Por estas condiciones que recuerdan a la agricultura feudal, sociólogos y economistas se están interesando en el destino de los etiquetadores. Consideran que son un paradigma de las peores consecuencias de la globalización. Las compañías estadounidenses que utilizan estos trabajadores dicen pagar entre siete y 15 dólares por hora. Pero en Asia o África la paga baja hasta los dos dólares la hora. Sin el etiquetado humano, la inteligencia artificial seguiría siendo artificial, pero dejaría de ser inteligente. Sin embargo, por ahora solo los grandes inversores en América del Norte, Europa y China se están beneficiando de ello.

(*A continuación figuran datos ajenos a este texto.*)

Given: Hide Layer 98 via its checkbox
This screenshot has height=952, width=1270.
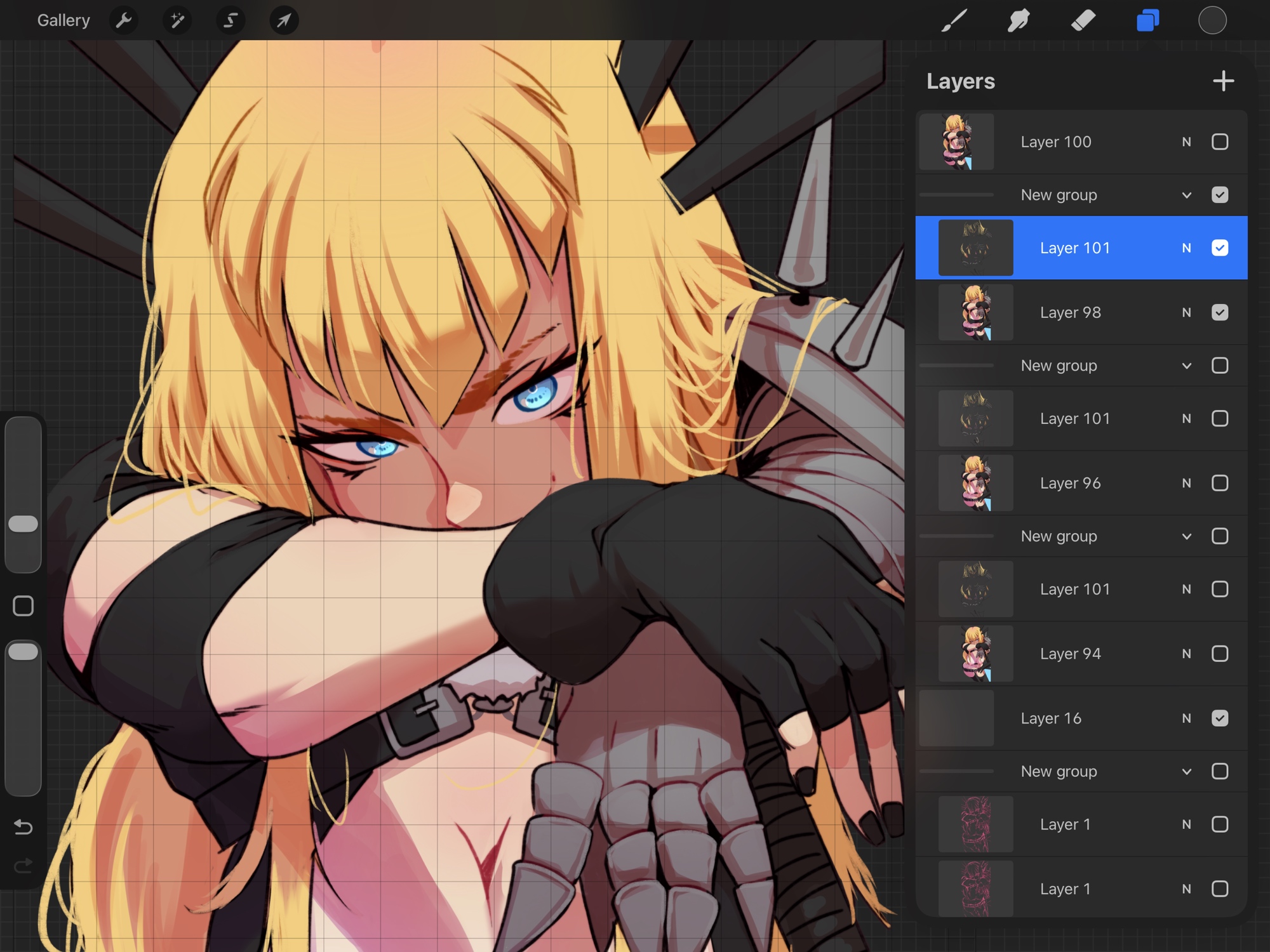Looking at the screenshot, I should point(1219,312).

Mejor que no aprendan mucho
Uno de los argumentos más utilizados para justificar este estado de patente explotación es que así se crean empleos que no existían antes. Lo cual es el mismo argumento usado por los campeones de la sharing economy y cuya falacia ya se ha demostrado. Los taxistas y los que alquilan habitaciones siempre han existido. Simplemente ahora una parte del trabajo en negro ha sido ‘regularizada’. Pero, sobre todo, se ha creado una pirámide salarial que pocas veces ha sido tan estrecha a lo largo de la historia. Enormes beneficios de una élite de multimillonarios conviven con condiciones de trabajo cada vez peores para millones de personas que, sin embargo, son las que hacen posible la existencia del sistema.
Por esta misma razón, los gigantes tecnológicos intentan que las tareas de los etiquetadores sean lo más repetitivas posible. De esta manera, evitan que los trabajadores lleguen a pretender aumentos salariales. Además, así aprovechan una enorme cantera de mano de obra. Siempre disponible, a corto plazo y sin ninguna calificación. Cuanto más baja sea la especialización requerida, mayor será la cantidad de trabajadores a los que recurrir. Mano de obra barata que produce enormes beneficios para muy pocos. Aquí tampoco hay nada nuevo, desde la Edad Media hasta la Revolución Digital.